▸ **Artigo**
Na trama, a Enterprise está na metade da missão de 5 anos explorando o espaço. Os eventos dos filmes anteriores, somados as aventuras vividas durante esse tempo, transformaram a tripulação numa grande família. Não apenas os personagens principais, mas todos os presentes na nave. As cenas iniciais mostram isso de uma maneira natural. Mas a narração do Capitão Kirk evidencia um problema. Tanto tempo no espaço, fazendo basicamente as mesmas coisas, acabou se transformando em uma rotina. De uma forma ou de outra, a motivação não é a mesma do início da viagem. Com o agravante da saudade dos que ficaram para trás. Kirk encontra-se nesse dilema existencial. Se o espaço é infinito, o que eles esperam alcançar?

Spock também tem seu próprio dilema. O sentimento de que precisa fazer mais pelo seu povo, sua relação cada vez mais intensa com Uhura e sua amizade com Kirk. Tudo isso forma um turbilhão de emoções. Emoção essa que está presente no reencontro de Sulu com sua família. Uma cena rápida e simples, mas cercada de beleza e significado. Vamos compreendendo mais da dinâmica daquela família, de forma natural. E isso é o que faz de Star Trek: Sem Fronteiras um grande filme.

▸ **Instrução**
Dê continuidade ao artigo sobre Star Trek: Sem Fronteiras a partir do ponto em que ele termina. O material a seguir não tem relação com o artigo.

▸ **Material fornecido**
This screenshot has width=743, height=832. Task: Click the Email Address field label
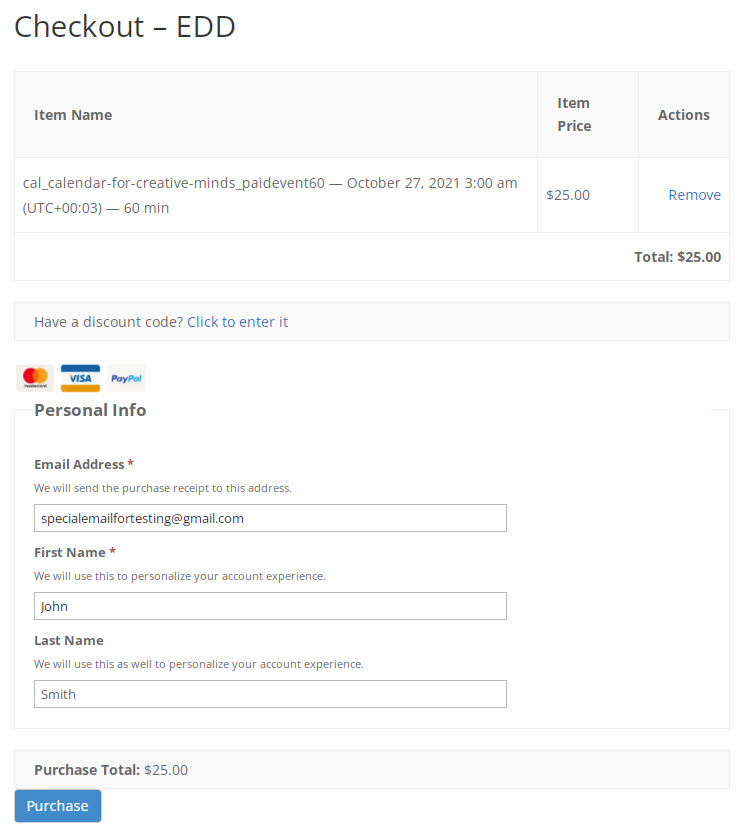coord(79,464)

▸ **Em resposta**
Claro que a pegada mais moderna que a franquia assumiu exige doses de ação. J.J. Abrams não retornou para o cargo de diretor, ficando apenas como produtor. Justin Lin foi chamado para a função, o que fez o público torcer o nariz. Mas ele mostrou que era o cara certo para a missão. Esqueça aquele papo de “Velozes e Furiosos no espaço”, apesar de Lin trazer algo característico da franquia de Vin Diesel e seus amigos para esse filme: o conceito de família. Isso casou perfeitamente com o roteiro escrito por Simon Pegg (ou Scotty se preferir). A ideia de separar a tripulação em duplas acrescenta uma dinâmica excelente para a trama. E mostra mais de relações que não possuem tanto destaque normalmente, como Kirk/Chekov, Sulu/Uhura e a hilária parceria entre Spock e o Dr. McCoy.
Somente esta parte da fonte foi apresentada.